→ Your objective: Across the entries below, work out how many lines contain "dropdown". Please give the number only.

[Stored items]
=======

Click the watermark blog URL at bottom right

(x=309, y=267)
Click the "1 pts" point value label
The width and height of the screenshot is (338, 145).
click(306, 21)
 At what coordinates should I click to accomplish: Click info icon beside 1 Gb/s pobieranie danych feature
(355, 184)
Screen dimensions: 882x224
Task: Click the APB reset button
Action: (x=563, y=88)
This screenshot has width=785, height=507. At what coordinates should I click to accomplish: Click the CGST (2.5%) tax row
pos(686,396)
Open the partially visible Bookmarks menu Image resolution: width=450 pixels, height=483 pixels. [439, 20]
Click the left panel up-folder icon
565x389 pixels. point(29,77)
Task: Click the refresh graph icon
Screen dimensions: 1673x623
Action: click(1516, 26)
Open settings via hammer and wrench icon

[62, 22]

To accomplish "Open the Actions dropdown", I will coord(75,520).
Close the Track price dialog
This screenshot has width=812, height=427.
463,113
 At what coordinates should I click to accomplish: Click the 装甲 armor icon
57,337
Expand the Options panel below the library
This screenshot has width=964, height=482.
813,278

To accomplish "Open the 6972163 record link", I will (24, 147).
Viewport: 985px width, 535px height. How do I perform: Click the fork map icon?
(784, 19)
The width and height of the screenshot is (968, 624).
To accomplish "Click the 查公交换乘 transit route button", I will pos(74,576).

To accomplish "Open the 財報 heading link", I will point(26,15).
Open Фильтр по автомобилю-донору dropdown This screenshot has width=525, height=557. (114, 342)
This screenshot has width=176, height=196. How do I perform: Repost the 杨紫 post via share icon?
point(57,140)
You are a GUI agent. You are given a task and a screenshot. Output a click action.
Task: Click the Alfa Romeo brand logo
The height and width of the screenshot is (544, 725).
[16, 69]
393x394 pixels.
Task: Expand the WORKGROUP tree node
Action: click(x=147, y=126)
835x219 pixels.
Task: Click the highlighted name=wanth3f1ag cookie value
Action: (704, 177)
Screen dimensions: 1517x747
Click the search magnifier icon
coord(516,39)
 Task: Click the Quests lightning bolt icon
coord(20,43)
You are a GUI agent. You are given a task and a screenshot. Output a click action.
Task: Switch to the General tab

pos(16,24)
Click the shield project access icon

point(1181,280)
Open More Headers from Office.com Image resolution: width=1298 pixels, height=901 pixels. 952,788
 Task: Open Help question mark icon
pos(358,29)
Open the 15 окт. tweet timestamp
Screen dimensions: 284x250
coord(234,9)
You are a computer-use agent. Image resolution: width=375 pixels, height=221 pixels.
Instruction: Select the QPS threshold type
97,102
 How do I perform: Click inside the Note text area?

=======

→ Exercise solution: 2